(Pixel coordinate grounding data)
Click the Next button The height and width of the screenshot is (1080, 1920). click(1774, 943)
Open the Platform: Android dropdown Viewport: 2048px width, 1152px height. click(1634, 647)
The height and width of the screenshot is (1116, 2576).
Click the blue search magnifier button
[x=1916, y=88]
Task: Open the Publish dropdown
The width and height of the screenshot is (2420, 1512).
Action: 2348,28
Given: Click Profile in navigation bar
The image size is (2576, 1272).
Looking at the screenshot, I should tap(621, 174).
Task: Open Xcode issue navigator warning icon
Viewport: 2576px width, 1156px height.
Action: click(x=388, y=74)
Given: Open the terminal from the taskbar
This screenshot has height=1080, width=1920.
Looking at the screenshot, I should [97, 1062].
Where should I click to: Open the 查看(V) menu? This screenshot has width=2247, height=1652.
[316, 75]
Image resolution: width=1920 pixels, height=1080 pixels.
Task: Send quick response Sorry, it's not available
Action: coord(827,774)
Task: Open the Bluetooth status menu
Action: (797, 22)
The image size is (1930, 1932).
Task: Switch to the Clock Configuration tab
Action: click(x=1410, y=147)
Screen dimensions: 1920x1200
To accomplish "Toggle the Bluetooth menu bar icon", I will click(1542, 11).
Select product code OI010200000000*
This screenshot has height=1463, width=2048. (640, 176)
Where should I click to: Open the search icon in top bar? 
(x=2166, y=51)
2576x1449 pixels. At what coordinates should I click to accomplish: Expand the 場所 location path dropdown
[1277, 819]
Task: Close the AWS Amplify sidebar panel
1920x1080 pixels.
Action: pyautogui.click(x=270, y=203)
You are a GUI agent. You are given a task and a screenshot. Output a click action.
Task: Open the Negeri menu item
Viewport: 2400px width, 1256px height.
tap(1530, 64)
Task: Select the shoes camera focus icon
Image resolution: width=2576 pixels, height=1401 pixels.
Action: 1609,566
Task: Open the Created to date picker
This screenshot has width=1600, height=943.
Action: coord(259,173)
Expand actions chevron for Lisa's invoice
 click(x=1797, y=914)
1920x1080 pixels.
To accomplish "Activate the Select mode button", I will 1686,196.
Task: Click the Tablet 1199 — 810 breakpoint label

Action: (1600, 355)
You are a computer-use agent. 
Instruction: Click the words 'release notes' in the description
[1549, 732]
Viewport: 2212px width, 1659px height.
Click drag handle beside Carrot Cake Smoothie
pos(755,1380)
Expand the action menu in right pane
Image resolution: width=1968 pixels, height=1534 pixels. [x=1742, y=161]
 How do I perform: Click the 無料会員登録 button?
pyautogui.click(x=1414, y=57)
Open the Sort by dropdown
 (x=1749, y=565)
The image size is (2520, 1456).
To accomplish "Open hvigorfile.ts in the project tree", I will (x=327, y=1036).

◆ EXERCISE BRIEF
From the line holding "Task: Open the Negeri menu item" to the line holding "You are a computer-use agent.", inclusive, restate each line above exactly as written.

◆ PROBLEM SOLUTION
Task: Open the Negeri menu item
Viewport: 2400px width, 1256px height.
tap(1530, 64)
Task: Select the shoes camera focus icon
Image resolution: width=2576 pixels, height=1401 pixels.
Action: 1609,566
Task: Open the Created to date picker
This screenshot has width=1600, height=943.
Action: coord(259,173)
Expand actions chevron for Lisa's invoice
 click(x=1797, y=914)
1920x1080 pixels.
To accomplish "Activate the Select mode button", I will 1686,196.
Task: Click the Tablet 1199 — 810 breakpoint label

Action: (1600, 355)
You are a computer-use agent. 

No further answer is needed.